┌─ Raw data

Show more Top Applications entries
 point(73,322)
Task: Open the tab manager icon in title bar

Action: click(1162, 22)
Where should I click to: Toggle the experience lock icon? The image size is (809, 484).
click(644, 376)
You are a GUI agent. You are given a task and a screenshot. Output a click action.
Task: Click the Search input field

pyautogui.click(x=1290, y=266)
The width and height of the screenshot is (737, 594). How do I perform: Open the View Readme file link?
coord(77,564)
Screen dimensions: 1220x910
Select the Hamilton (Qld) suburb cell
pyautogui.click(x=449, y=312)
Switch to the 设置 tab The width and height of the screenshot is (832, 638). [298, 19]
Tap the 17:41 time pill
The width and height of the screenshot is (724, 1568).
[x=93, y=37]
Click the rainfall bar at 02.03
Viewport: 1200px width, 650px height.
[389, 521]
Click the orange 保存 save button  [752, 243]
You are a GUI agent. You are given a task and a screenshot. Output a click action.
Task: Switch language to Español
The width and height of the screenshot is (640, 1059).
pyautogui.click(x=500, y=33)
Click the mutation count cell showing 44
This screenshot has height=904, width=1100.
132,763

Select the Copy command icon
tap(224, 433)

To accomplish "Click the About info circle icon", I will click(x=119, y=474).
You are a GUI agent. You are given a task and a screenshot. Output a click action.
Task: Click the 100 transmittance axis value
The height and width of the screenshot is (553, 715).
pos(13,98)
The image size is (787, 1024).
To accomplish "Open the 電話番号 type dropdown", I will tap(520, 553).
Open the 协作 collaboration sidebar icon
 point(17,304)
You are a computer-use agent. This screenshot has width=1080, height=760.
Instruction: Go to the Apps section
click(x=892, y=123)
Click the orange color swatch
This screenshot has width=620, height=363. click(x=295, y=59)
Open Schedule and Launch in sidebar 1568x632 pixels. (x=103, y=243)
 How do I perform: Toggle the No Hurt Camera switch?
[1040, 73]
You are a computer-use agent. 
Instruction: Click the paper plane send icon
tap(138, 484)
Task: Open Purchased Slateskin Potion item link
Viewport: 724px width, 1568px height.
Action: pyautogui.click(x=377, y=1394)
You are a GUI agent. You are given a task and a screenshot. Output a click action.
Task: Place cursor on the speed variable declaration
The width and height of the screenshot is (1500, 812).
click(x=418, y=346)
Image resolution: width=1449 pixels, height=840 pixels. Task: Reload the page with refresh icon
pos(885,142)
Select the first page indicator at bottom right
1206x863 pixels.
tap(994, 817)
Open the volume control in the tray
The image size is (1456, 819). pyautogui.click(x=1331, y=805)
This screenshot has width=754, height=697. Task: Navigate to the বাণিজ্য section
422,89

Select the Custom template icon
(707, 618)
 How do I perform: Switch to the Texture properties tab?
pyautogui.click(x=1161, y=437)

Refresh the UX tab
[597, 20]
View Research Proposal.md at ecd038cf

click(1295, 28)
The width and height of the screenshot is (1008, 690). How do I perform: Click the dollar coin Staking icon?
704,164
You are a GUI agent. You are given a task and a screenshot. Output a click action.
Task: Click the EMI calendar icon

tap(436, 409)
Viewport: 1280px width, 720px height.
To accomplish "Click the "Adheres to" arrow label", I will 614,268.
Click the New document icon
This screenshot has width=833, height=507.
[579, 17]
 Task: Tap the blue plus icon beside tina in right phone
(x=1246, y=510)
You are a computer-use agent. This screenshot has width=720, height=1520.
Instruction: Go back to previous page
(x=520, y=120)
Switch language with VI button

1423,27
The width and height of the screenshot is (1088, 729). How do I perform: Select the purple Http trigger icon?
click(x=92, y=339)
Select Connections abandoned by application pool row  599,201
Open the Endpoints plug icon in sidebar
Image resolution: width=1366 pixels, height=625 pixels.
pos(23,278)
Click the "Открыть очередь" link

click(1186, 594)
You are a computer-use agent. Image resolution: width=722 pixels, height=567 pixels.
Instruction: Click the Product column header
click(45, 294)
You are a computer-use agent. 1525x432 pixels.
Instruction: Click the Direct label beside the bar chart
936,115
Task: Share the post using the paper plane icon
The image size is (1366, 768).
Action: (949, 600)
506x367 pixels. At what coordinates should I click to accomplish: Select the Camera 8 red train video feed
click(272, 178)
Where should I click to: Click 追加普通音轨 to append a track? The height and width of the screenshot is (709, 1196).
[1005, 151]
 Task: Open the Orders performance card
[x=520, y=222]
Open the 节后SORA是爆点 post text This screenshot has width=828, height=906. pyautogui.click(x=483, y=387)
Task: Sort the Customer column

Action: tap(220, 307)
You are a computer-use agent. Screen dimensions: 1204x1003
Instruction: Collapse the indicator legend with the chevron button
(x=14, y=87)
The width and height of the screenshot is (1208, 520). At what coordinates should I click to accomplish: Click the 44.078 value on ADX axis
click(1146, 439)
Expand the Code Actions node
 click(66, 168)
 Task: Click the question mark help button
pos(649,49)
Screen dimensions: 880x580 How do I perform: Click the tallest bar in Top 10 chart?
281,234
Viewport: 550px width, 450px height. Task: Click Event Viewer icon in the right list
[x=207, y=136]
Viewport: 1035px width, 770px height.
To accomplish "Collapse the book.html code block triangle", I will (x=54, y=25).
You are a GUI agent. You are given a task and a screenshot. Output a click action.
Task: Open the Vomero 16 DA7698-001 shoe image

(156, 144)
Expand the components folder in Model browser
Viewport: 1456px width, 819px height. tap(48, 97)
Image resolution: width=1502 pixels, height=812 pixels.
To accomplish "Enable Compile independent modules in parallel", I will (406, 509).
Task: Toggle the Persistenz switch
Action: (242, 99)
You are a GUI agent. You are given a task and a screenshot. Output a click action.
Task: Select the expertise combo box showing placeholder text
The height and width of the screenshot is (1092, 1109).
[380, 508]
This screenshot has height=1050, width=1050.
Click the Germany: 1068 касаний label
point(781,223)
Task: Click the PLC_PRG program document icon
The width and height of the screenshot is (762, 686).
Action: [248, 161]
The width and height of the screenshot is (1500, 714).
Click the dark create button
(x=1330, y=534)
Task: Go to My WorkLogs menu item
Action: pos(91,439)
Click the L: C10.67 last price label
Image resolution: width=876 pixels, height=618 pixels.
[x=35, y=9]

└─

§ Exercise goal: Which lines of the material above contain the string "Select" with matching case? Pull out each of those lines in full.

§ Answer to the task:
Select the Hamilton (Qld) suburb cell
Select the Copy command icon
Select the first page indicator at bottom right
Select the Custom template icon
The width and height of the screenshot is (1088, 729). How do I perform: Select the purple Http trigger icon?
Select Connections abandoned by application pool row  599,201
506x367 pixels. At what coordinates should I click to accomplish: Select the Camera 8 red train video feed
Task: Select the expertise combo box showing placeholder text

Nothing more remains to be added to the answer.